Enfin, l'archiduc se décide à attaquer. La pression intense exercée par le secrétariat impérial n'aura pas été étrangère à cette décision. Le flot de recrues s'étant un peu tari, le ministère de la guerre préfère investir dans la marine plutôt que l'armée de terre. Une nouvelle escadre de navires de ligne est commandée, Emile-Richard Thrawn et son commerce d'équipements navals jubilent.
Fin décembre 1854
Sournois comme pas deux, le baron Raglan parvient à leurrer les forces de l'archiduc et pousse vers Trieste, peut-être dans le dessein d'y capturer une partie de la flotte autrichienne. Heureusement, le comte von Mitrowitz-Nettolitzky est parvenu à destination plus vite que prévu, et l'accueille salement.
Pour son engagement particulier, l'archiduc Charles-Ferdinand est promu maréchal et chevalier de l'ordre militaire de Marie-Thérèse. Oui, Charles-Ferdinand, non, il n'a pas fait grand-chose. Pourquoi? Disons que vous devrez chercher la réponse à Schönbrunn ...
Le cafard n'est pas encore écrasé ... il faudra s'y reprendre. Nous avons le temps, nos armées du Nord on pris leurs quartiers d'hiver en Bohême et attendent des temps plus cléments.
L'heure est à la retenue pour nos commerçants eux aussi. La situation dans le Golfe du Bengale devient intenable, nos marchands peinent à trouver des ports où réparer les dégâts occasionnés par les raids britanniques. Je les enjoins de rejoindre les ports autrichiens pour y rester jusqu'à la fin de la guerre, s'ils parviennent sains et saufs vers leur patrie bien sûr, ce qui n'est guère certain.
La nouvelle perle de notre industrie chimique a ouvert ses portes en Hongrie. Le marché est inondé d'alcoolatures et de produits miracles à bas prix. Le comte von Greiffenau aurait largement étendu sa collection et sa consommation quotidienne, allant jusqu'à réserver une étagère entière de sa chambre de travail à ces substances.
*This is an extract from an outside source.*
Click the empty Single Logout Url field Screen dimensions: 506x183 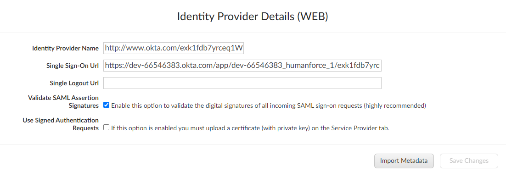coord(242,83)
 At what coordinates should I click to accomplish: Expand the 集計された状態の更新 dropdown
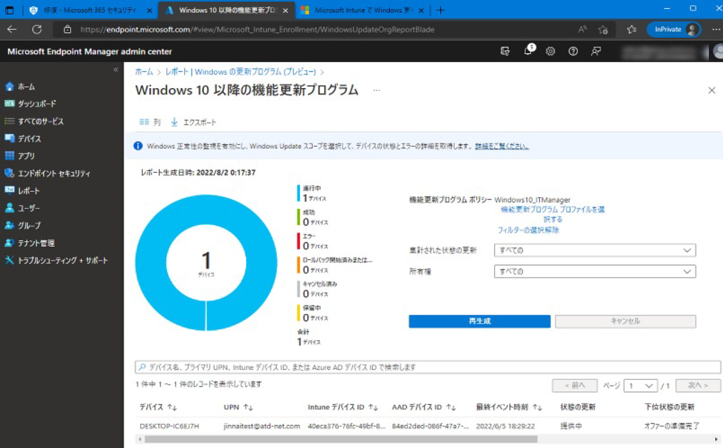(594, 250)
Les fêtes de fin d'année sont un bon moment pour reconsidérer notre situation stratégique. Notre monarchie est-elle assez forte pour faire face aux défis qui nous attendent? Quels seront ces défis? Nos armées sont-elles prêtes? Notre économie peut-elle soutenir suffisamment d'efforts militaires? Notre constitution intérieure est-elle solide? Devrions-nous nous lancer dans la course aux colonies?